Eski SSK’lının emekli aylığı
SSK’lıların emekli aylığı hesabında 3 ayrı dönem ve hesap var. 2000’den önceki çalışmalar için gösterge sistemi esas alınıyor ve aylık bağlama oranı yüksek. Bu dönemde ne kadar çok prim ödenmiş ise emekli aylığı o kadar yüksek oluyor.
İkinci dönem 2000 sonrası ile Ekim 2008 öncesi. Bu dönemde aylık hesabında gösterge sistemi yerine TÜFE ve gelişme hızının birlikte dikkate alındığı güncelleme katsayısı sistemi uygulanıyor. Bu tarihler arası aylık bağlama oranı düşük olduğu için ödenen prim etkisi daha az.
En avantajlı hangisi?
Üçüncü dönem 1 Ekim 2008 sonrası, en düşük aylık bağlama oranı ortaya çıkıyor. Çünkü bu dönemde güncelleme katsayısı hesaplanırken gayri safi yurt içi hâsıla gelişme hızının yüzde 30’u dikkate alınıyor.
Eski SSK’lıların şimdiki adıyla 4/a’lıların emekli aylıkları da bu şekilde 3 dönemdeki aylık bağlama oranları ve ortalama aylık kazanç üzerinden hesaplanıyor. Ancak aylık bağlama oranı hesabındaki fark dolayısıyla düşükten prim ödeyenler açısından 2000 öncesi çalışmaların karşılığı en yüksek, 2000 sonrası ile Ekim 2008 öncesi dönemdeki çalışmaların karşılığı daha düşük ve Eylül 2008 sonrası çalışmaların karşılığı en düşük aylık bağlama oranı üzerinden hesaplanıyor ve aylığı etkiliyor. Yüksekten prim ödeyenler açısından da 2000 ile 2008 dönemleri arası en avantajlı, 2008 sonrası dönem de 2000 öncesine göre daha fazla aylık ödemesi sağlıyor.

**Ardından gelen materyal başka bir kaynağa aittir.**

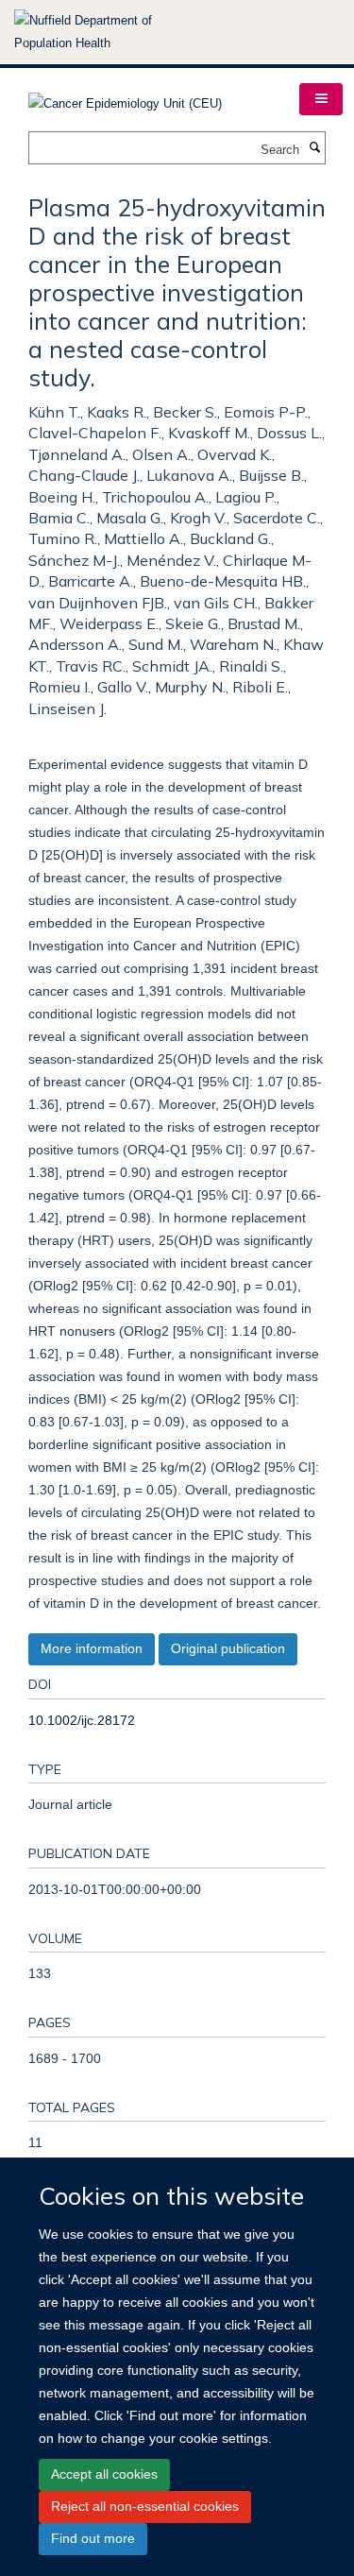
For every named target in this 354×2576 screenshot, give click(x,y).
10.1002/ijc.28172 (81, 1720)
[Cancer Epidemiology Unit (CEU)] (125, 98)
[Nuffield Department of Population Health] (108, 32)
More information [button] (92, 1648)
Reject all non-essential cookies (145, 2506)
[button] (321, 99)
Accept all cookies (104, 2474)
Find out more (93, 2538)
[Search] (314, 148)
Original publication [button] (228, 1648)
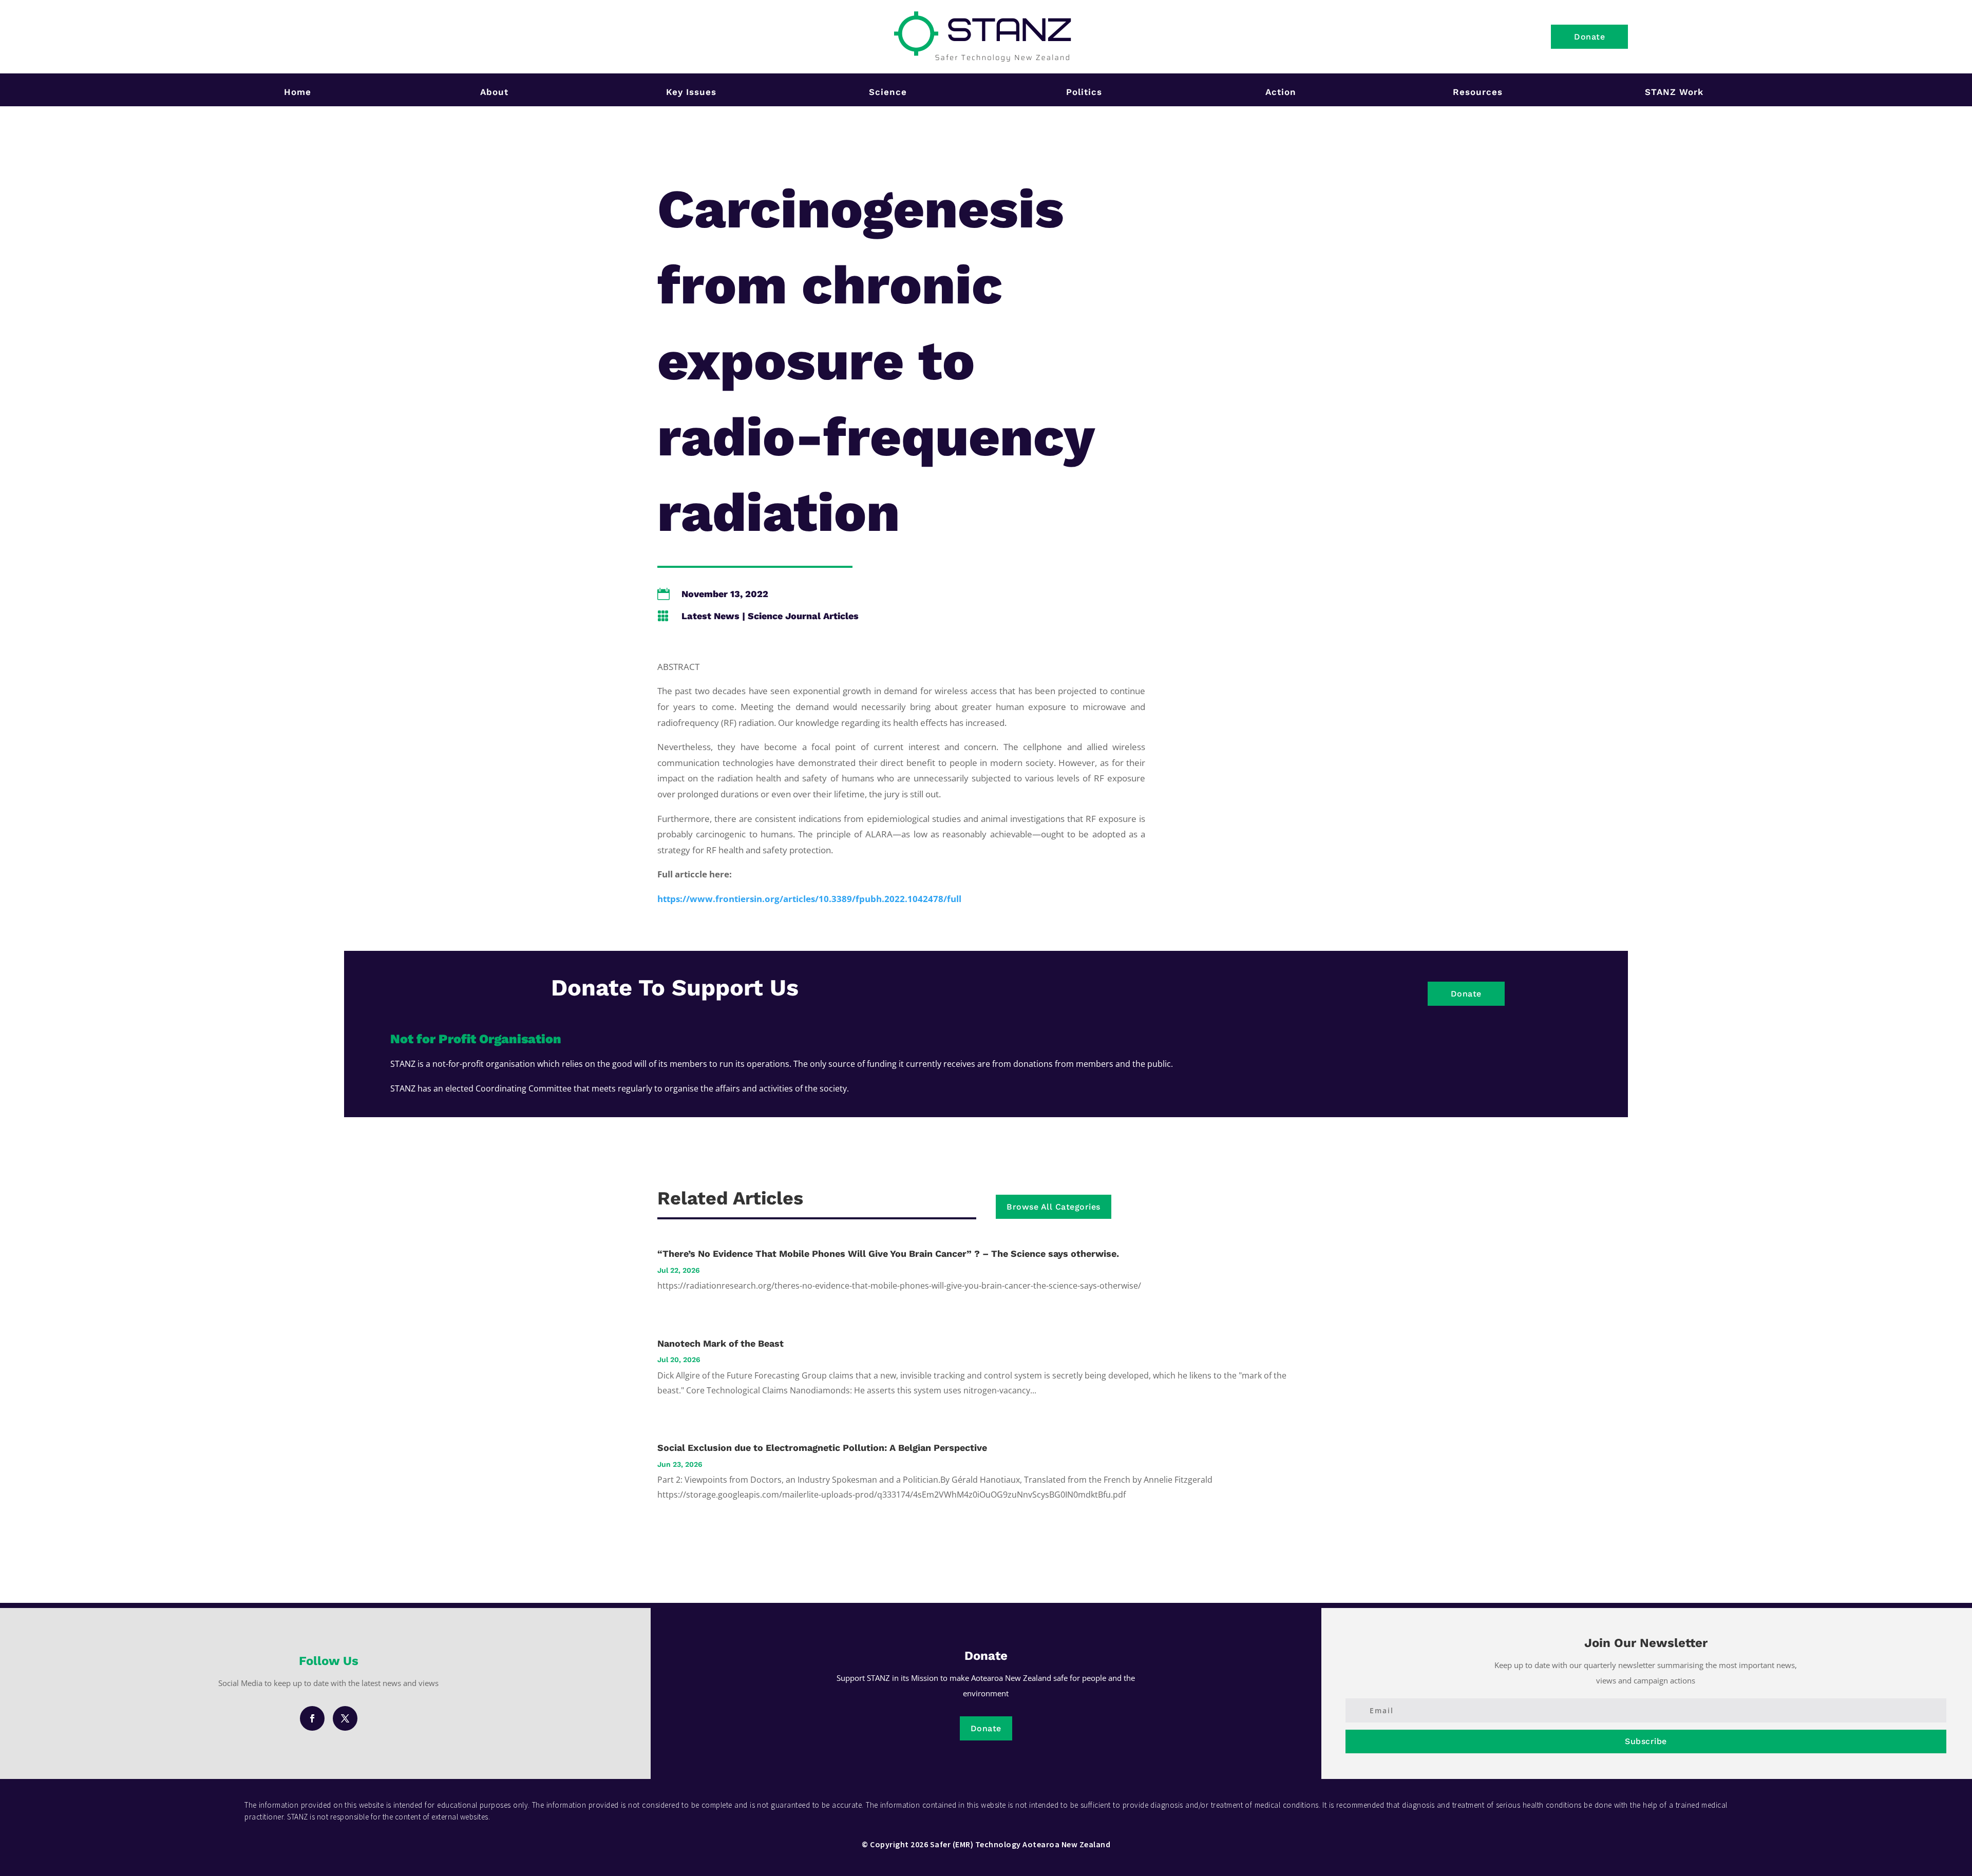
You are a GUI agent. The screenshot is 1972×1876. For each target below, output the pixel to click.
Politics (1084, 92)
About (494, 92)
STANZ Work (1674, 92)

Bağ-Kur’lu nasıl hesaplar?
Bağ-Kur’luların emekli aylıklarının hesaplanmasında aynı SSK’lılar gibi üç dönem çalışmaları ve bu çalışmaların karşılığı aylık bağlama oranı söz konusu. Bağ-Kur’lular da 2000 öncesi dönemde yüksek gelir düzeyi üzerinden yani yüksek basamaktan prim ödemişler ise emekli maaşları daha yüksek oluyor. 1 Ekim 2008 sonrasında ise Bağ-Kur’luların da emekli aylıkları daha düşük hesaplanıyor. Emekli aylığının yüksek olmasını isteyen Bağ-Kur’lunun prime esas kazançlarını yükseltmeleri, yüksekten prim ödemeleri menfaatlerine olacak.
Çalıştıkça alınan para düşüyor mu?
Aylık bağlama oranı için 3 dönem olduğunu ifade etmiştik. Birinci dönem 31.12.1999 öncesi; bu dönemde aylık bağlama oranı göstergeden aylık hesaplanacaklar için 25 yıl sigortalılık süresi üzerinden ele alınırsa yüzde 76 olarak belirlenmişti. Bu dönemde 3600 gün üzerinden emekli olanların aylık bağlama oranı yüzde 70’di.

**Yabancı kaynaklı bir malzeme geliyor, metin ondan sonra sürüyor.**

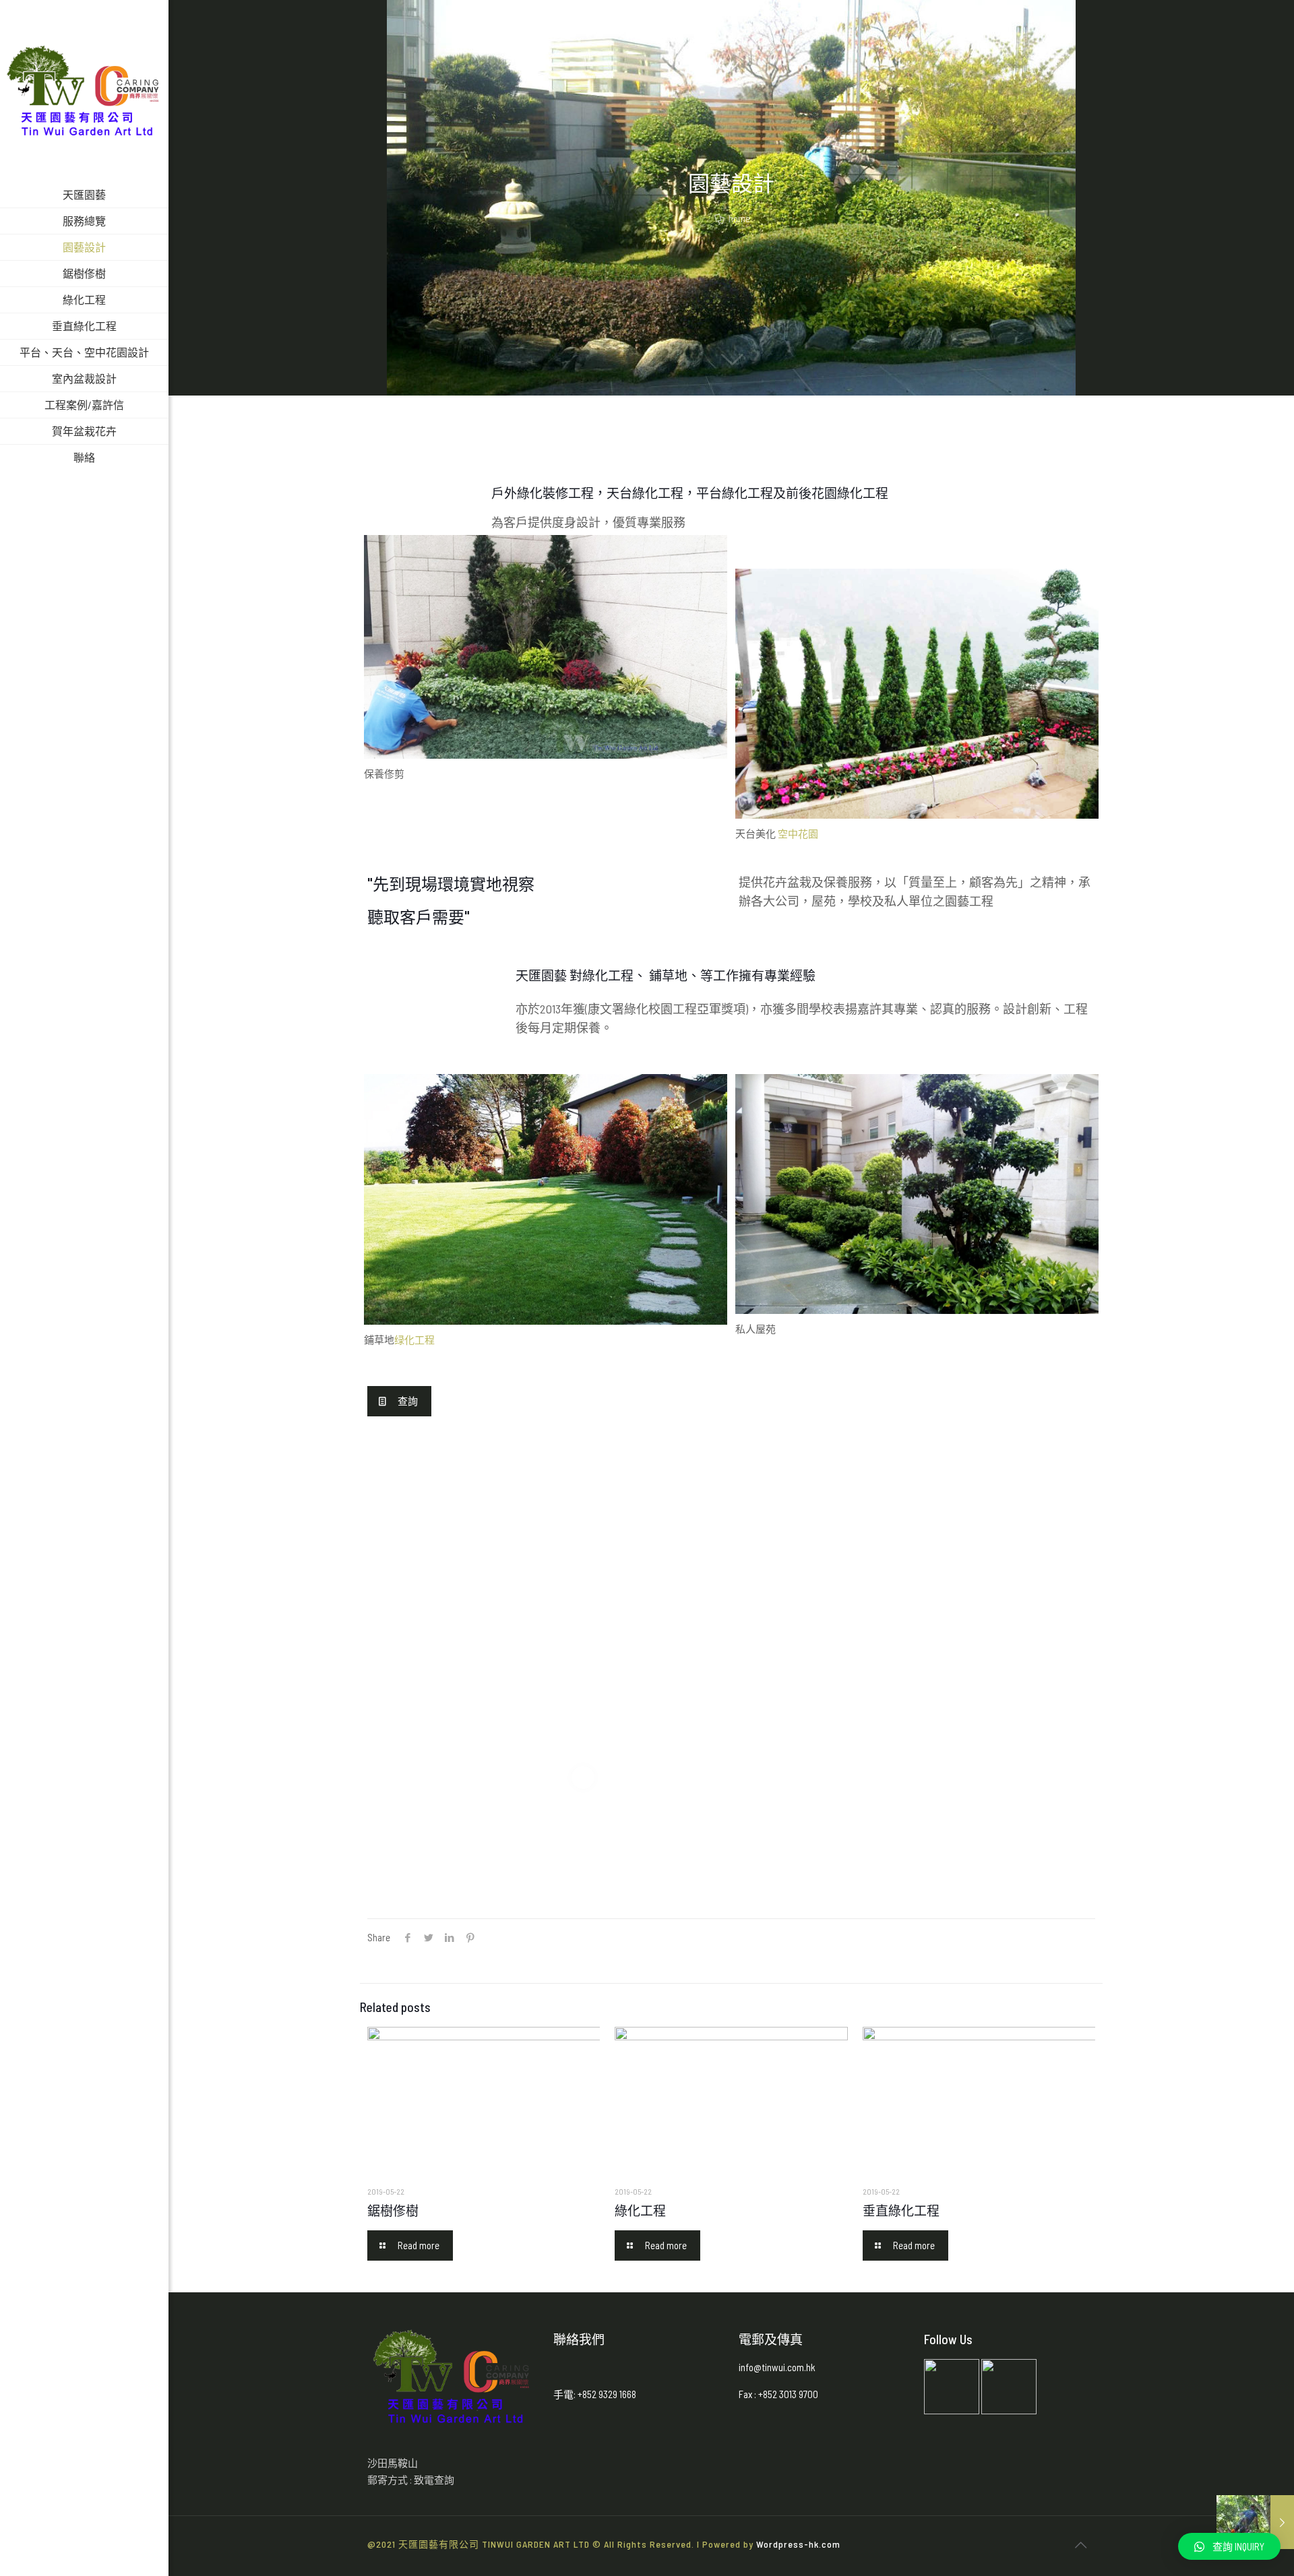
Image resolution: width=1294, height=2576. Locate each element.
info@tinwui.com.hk (777, 2367)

İkinci dönem 1.1.2000 ve 30.09.2008 arası. Bu dönemde aylık bağlama oranı 25 yıllık sigortalılar için yüzde 65’e geriledi. Üçüncü dönem 1.10.2008 sonrası. 25 yıl sigortası olanların aylık bağlama oranı yüzde 50’ye düşürüldü.
Emekli aylığını yükseltmek mümkün olur mu?
Emekli aylığını düşürmeyecek aksine yükseltecek en basit çözüm prime esas kazanç tutarının yüksek gösterilmesi. Yani SGK’ya yüksek ücret seviyesinden prim yatırmak. Dolayısıyla çalışanların sık sık kendi adlarına SGK’ya yatırılan primleri takip etmeleri gerekiyor. İşverenlerinin gerçek ücretleri üzerinden prim yatırıp yatırmadığını kontrol etmek sigortalı açısından çok önemli. Aksi takdirde emeklilik vakti geldiğinde hayal kırıklıkları yaşanabilir.
Emekli aylığını yükseltecek bir diğer yöntem ise Ocak 2000 dönemi öncesi askerlik, doğum ve yurt dışı borçlanmaları. Bu dönem için borçlanma yapılırsa, bir de tavandan yani en yüksekten ödeyerek borçlanılırsa emekli aylığını yükseltmek mümkün. Askerlik borçlanmasının emekli aylığına etkisi, prim ödeme gün sayısı, askerlik yapılan dönem ve göstergeye bağlı değişiyor.